The artist’s signature eels and fish curve among them, inhabiting the waterways, part of the natural ecosystem; it’s a fascinating effect as inanimate metal gives the illusion of suppressed movement, creatures poised ready to dart away from curious fingers. Most of the works culminate in a functional vessel, another means of carrying and transporting water, but the wiggling lines of one receptacle mimic the sinuous eel; another resembles a seed pod — so many elements of nature intimately intertwined, reliant on one another, and so deeply vulnerable when taken for granted.
It's always a pleasure to see Sean Beldon’s work, too, and his own show "Painting Places" captures memories and impressions from his travels around the country, with his sleek, focused technique. Limiting the colour palette and extraneous detail, Beldon draws the eye to a single moment, a particular view, an unfolding story, instilling every brushstroke — and his viewer — with a pervasive sense of both calm and curiosity. The clean, peaceful lines are cleverly juxtaposed against occasional flashes of drama, in an ominous sky over the mountains, or the north to south (Red Remarkables) rising like flames.
(Milford Galleries, Queenstown)
Using ink, polymer resin, and stainless steel, Russell Moses’s new sculptural series is relatively minimal in design but seemingly almost endless in concept and content. In each work, evenly spaced steel tablets act like portholes, giving glimpses of an abstract setting, the impression of rippling water, rolling clouds, and glittering light. There’s a suggestion of falling rain in the arrangement of the cascading shapes, or of footprints traversing the land, with strategic shading and cut-outs adding narrative layers. There can be something almost synesthetic about Moses’s imagery and patterns, where one sense involuntarily triggers another; I often think of music when looking at his work, as if atmospheric sounds are taking concrete, visible form.

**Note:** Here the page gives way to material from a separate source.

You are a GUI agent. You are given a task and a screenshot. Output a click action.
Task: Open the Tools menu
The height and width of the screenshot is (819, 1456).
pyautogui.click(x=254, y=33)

Among the paintings, Elliot Love’s photo-realistic cityscapes combine extraordinary technique and seemingly very ordinary subjects, depicting the sort of scenes we see all the time but rarely notice. A cluster of trees between two suburban houses, the back of an industrial warehouse, a nearly empty carpark, a rusty vehicle left abandoned near the river. The centrally placed cars in each painting represent memories from Love’s younger years, symbolic of steps into adulthood, departures, and inevitable change; many viewers will likely experience unexpected flickers of memory themselves — and the lack of human figures perhaps emphasises how difficult it is, as time marches on, to go back to any place when the people we remember are no longer there.